Sunday, May 24, 2009

Publicity or PR (Which Do You Need?)

Most PR firms do publicity, not PR.

Publicity is the act of getting ink. Publicity is getting unpaid media to pay attention, write you up, point to you, run a picture, make a commotion. Sometimes publicity is helpful, and good publicity is always good for your ego.

But it's not PR.

PR is the strategic crafting of your story. It's the focused examination of your interactions and tactics and products and pricing that, when combined, determine what and how people talk about you.

Regis McKenna was great at PR. Yes, he got Steve Jobs and the Mac on the cover of more than 30 magazines in the year it launched. That was just publicity. The real insight was crafting the story of the Mac (and yes, the story of Steve Jobs).

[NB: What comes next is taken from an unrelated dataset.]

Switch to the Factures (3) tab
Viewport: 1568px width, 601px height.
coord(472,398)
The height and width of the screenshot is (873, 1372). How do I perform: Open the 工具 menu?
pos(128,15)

If you send out a boring press release, your publicity effort will probably fail, but your PR already has.

A publicity firm will tell you stories of how they got a client ink. A PR firm will talk about storytelling and being remarkable and spreading the word. They might even suggest you don't bother getting ink or issuing press releases.

In my experience, a few people have a publicity problem, but almost everyone has a PR problem. You need to solve that one first. And you probably won't accomplish that if you hire a publicity firm and don't even give them the freedom and access they need to work with you on your story.